§ DATA
○ ○ ○ ○ ○
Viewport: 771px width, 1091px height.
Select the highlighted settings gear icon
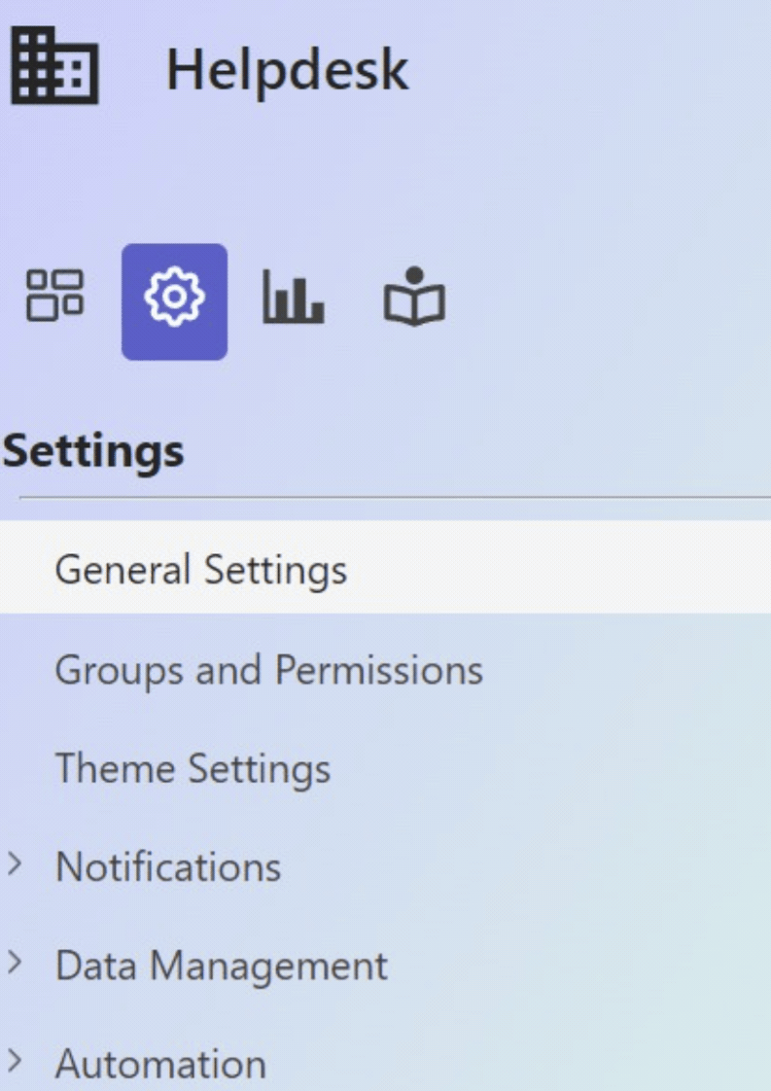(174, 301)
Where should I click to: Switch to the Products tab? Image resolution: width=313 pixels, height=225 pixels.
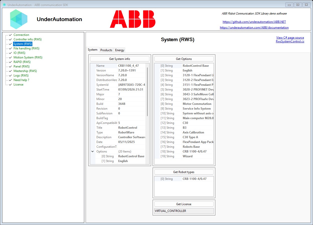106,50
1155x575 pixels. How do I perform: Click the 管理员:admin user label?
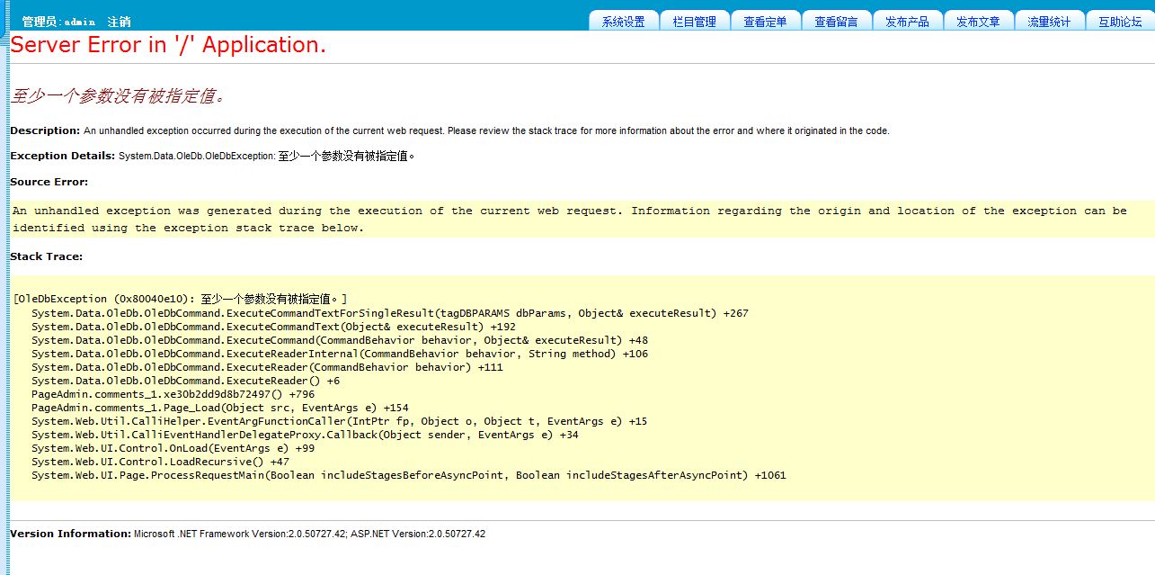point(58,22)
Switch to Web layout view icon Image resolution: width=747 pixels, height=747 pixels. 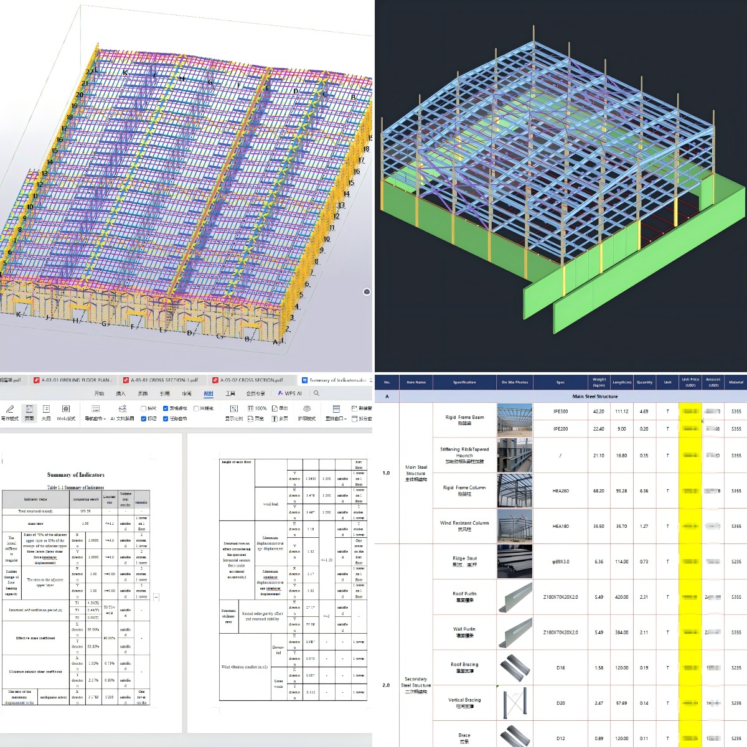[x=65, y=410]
○ ○ ○ ○ ○
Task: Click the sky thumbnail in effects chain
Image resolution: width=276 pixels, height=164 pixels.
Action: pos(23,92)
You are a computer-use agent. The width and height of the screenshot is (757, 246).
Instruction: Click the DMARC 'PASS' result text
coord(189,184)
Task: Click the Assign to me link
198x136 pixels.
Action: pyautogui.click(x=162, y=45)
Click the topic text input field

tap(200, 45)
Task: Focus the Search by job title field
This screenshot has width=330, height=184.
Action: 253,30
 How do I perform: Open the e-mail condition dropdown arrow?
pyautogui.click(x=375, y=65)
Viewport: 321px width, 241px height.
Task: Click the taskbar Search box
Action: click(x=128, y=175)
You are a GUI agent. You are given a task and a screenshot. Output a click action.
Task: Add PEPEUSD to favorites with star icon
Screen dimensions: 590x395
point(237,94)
○ ○ ○ ○ ○
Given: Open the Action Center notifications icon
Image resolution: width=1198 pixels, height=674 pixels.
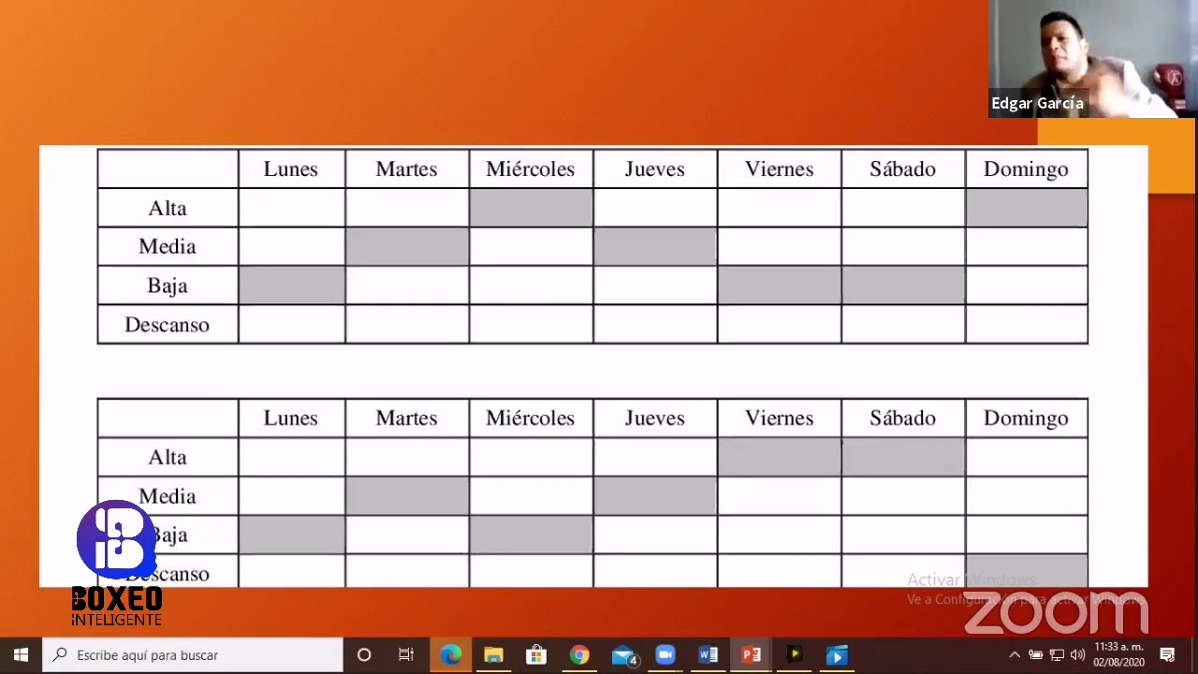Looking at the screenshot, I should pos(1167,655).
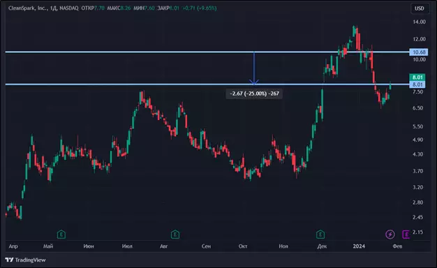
○ ○ ○ ○ ○
§ ACTION ITEM
Give only the number of lines in the records that contain the string "agent".

§ WRITTEN RESPONSE
2